▶ [TASK PROMPT]
Turn the rows from the line with "You are a computer-use agent. 1024x768" to the line with "Action: click(595, 86)" into a JSON list of strings, one string per line, with blank lines left out.

▶ [DATA LISTING]

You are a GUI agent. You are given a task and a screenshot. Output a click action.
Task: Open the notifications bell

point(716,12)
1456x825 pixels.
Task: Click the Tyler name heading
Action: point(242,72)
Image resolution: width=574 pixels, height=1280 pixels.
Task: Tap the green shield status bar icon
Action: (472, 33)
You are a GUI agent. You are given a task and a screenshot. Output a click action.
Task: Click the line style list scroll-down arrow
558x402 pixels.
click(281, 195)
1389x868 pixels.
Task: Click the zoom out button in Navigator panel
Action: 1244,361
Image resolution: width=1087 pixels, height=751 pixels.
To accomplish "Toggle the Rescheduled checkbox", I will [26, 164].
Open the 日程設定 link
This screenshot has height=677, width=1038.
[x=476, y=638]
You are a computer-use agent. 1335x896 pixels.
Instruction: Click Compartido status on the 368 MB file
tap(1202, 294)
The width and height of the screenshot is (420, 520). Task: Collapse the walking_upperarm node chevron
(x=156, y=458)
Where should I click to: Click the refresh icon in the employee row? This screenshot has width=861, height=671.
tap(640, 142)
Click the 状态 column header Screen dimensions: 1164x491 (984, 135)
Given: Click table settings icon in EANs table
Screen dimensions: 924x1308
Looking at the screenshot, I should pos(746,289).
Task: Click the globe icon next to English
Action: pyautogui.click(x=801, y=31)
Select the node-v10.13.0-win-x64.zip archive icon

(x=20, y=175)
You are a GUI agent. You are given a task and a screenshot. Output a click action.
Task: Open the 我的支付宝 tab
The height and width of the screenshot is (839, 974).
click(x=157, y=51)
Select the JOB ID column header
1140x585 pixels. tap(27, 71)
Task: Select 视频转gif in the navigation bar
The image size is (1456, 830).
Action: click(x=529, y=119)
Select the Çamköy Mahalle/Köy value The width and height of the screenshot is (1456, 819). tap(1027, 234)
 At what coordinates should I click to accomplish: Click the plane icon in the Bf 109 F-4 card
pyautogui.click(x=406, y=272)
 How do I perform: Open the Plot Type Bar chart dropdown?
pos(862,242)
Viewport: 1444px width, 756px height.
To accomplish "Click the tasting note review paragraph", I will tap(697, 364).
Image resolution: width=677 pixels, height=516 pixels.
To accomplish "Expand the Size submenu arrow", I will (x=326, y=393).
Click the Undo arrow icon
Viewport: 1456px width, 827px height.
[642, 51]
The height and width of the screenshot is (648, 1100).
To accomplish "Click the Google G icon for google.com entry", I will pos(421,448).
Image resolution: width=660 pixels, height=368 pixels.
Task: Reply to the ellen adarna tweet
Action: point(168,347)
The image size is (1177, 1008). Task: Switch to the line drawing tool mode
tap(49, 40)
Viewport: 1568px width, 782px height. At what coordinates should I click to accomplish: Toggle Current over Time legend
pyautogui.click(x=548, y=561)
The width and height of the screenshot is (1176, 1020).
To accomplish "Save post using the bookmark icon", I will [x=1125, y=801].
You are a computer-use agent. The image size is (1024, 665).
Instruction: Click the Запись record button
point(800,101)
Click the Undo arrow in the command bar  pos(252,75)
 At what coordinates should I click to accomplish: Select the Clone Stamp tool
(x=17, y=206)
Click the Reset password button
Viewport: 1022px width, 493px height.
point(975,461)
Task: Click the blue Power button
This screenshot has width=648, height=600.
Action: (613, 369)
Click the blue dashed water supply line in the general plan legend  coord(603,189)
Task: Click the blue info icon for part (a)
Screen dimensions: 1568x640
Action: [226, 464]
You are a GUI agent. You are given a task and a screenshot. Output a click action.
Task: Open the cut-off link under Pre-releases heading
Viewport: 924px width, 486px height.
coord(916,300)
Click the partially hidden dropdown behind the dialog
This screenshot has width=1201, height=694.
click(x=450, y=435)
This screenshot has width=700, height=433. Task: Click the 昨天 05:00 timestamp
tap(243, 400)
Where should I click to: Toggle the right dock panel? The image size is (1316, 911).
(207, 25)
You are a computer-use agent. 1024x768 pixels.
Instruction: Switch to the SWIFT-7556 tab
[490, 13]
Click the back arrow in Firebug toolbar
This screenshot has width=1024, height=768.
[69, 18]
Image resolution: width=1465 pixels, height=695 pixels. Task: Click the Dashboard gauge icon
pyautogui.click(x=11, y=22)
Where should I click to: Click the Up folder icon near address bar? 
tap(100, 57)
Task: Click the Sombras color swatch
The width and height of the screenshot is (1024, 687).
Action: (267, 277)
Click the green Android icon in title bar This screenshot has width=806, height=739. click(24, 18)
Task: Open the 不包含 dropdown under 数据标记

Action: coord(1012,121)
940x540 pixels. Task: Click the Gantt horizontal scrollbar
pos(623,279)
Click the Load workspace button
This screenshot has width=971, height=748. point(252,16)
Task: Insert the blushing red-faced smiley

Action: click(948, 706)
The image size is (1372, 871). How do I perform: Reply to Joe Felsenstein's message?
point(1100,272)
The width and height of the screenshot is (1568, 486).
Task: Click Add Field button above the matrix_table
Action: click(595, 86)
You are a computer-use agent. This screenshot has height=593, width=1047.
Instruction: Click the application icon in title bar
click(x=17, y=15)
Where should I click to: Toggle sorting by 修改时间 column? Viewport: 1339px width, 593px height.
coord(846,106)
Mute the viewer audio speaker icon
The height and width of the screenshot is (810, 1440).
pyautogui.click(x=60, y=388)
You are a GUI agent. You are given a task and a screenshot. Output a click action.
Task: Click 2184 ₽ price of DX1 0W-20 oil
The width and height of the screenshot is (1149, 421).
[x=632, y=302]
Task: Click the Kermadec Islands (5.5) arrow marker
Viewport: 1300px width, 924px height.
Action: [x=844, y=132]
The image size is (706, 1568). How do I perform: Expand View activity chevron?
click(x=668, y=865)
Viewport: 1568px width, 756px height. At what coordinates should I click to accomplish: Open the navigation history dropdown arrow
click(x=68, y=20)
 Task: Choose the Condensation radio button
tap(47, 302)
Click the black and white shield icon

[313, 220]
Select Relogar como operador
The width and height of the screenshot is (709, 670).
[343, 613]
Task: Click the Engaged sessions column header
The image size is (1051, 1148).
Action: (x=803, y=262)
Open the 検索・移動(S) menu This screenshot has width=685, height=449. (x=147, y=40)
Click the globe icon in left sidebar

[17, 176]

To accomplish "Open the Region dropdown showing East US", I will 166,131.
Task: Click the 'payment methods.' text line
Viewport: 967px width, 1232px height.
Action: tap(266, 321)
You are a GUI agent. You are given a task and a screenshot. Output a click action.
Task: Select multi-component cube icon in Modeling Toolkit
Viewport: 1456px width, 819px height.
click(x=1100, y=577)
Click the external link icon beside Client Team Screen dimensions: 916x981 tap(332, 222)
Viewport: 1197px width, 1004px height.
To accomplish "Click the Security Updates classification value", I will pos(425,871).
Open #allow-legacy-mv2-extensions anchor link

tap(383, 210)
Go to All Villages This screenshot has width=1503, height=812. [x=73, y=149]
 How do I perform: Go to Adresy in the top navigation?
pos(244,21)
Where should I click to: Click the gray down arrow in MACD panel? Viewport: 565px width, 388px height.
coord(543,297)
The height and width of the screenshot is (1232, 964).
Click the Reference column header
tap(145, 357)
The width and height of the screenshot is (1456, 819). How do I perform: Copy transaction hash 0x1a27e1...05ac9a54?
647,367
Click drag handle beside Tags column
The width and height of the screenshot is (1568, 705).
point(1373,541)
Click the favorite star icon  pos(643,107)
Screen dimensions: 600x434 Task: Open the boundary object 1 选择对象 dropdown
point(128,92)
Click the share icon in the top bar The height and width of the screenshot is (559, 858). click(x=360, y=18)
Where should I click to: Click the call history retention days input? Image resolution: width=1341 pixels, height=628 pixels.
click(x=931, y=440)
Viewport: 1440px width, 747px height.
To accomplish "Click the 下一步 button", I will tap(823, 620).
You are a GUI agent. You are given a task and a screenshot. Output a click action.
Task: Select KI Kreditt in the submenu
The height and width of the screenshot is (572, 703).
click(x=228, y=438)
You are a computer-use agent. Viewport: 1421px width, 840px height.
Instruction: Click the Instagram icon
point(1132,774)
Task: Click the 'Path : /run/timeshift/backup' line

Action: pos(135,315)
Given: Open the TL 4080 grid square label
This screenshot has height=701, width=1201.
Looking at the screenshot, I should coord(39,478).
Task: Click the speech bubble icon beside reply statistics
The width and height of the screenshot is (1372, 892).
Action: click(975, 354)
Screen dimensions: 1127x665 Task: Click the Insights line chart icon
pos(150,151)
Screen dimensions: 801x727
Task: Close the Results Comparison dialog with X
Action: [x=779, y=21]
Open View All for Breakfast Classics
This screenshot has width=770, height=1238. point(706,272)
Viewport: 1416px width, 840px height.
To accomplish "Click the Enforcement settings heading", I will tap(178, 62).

▶ [EXERCISE RESPONSE]
[
  "You are a computer-use agent. 1024x768 pixels.",
  "Instruction: Switch to the SWIFT-7556 tab",
  "[490, 13]",
  "Click the back arrow in Firebug toolbar",
  "This screenshot has width=1024, height=768.",
  "[69, 18]",
  "Image resolution: width=1465 pixels, height=695 pixels. Task: Click the Dashboard gauge icon",
  "pyautogui.click(x=11, y=22)",
  "Where should I click to: Click the Up folder icon near address bar? ",
  "tap(100, 57)",
  "Task: Click the Sombras color swatch",
  "The width and height of the screenshot is (1024, 687).",
  "Action: (267, 277)",
  "Click the green Android icon in title bar This screenshot has width=806, height=739. click(24, 18)",
  "Task: Open the 不包含 dropdown under 数据标记",
  "Action: coord(1012,121)",
  "940x540 pixels. Task: Click the Gantt horizontal scrollbar",
  "pos(623,279)",
  "Click the Load workspace button",
  "This screenshot has width=971, height=748. point(252,16)",
  "Task: Insert the blushing red-faced smiley",
  "Action: click(948, 706)",
  "The image size is (1372, 871). How do I perform: Reply to Joe Felsenstein's message?",
  "point(1100,272)",
  "The width and height of the screenshot is (1568, 486).",
  "Task: Click Add Field button above the matrix_table",
  "Action: click(595, 86)"
]